OTTAWA — The chair of Canada’s broadcasting regulator says a controversial online streaming bill will not result in the policing of user-generated content or the mandating of specific algorithms on platforms.

Ian Scott told the Senate committee studying the bill on Wednesday that his previous comments about the federal Liberals’ controversial online streaming legislation, Bill C-11, were “taken out of context.”

The bill is an attempt to bring Canada’s broadcasting rules into the 21st century by creating a policy framework that would apply for the first time to giants such as YouTube, TikTok and Spotify.

Scott had previously suggested at a meeting of the same committee that the CRTC could require platforms to “manipulate” their algorithms to produce certain results — a statement that all three companies raised as a serious concern in their own parliamentary testimony.


“Unfortunately, my previous remarks have been taken out of context by some witnesses that have appeared before you,” Scott told senators.

“The CRTC’s objective is to ensure that Canadians are made aware of Canadian content and that they can find it. It is not about manipulating algorithms,” he said. “What the bill will not do is allow the CRTC to mandate the use of specific algorithms or source code to achieve the objective of promotion and discoverability. And we have no issue with that limitation.”

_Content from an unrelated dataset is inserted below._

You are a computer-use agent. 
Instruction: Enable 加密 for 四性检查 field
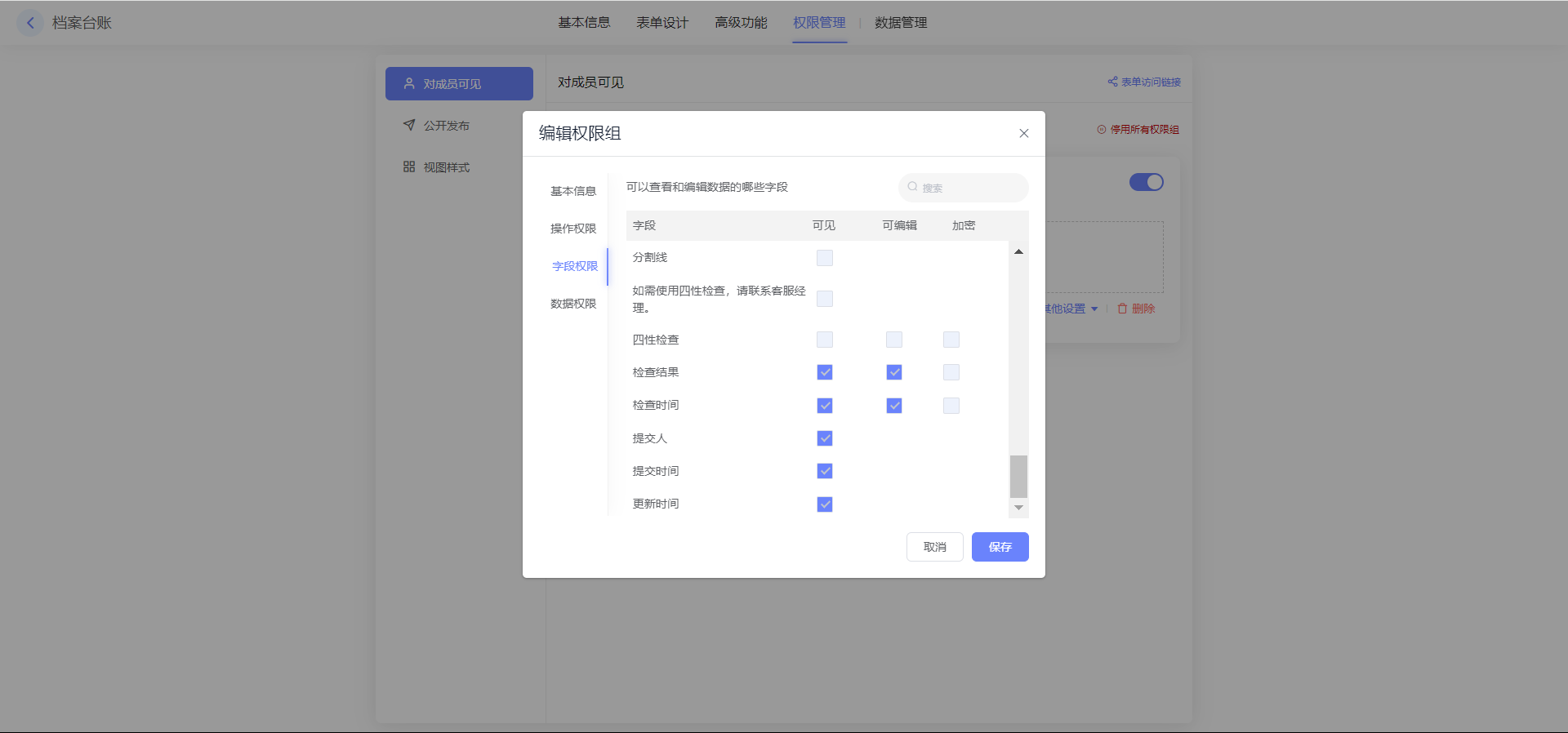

Scott added that any regulatory obligations put on online platforms would be subject to public consultations first. That would include the definition of “Canadian content,” which he said should evolve over time.

Asked whether the bill’s Canadian content rules mean that the regulator will be looking to push the content on Canadian users, he said: “The CRTC is not, has not, and will not be trying to direct what consumers watch.”

He said it’s not about making Canadians eat — it’s about making sure that there are Canadian dishes in front of them.

Scott acknowledged during a question-and-answer period with senators that a platform could choose to change its algorithm as one way to meet their new obligations.

But he said there are other ways to achieve the legislation’s goals, and these could include internal or external ad campaigns, curated lists or promotional reels, he said.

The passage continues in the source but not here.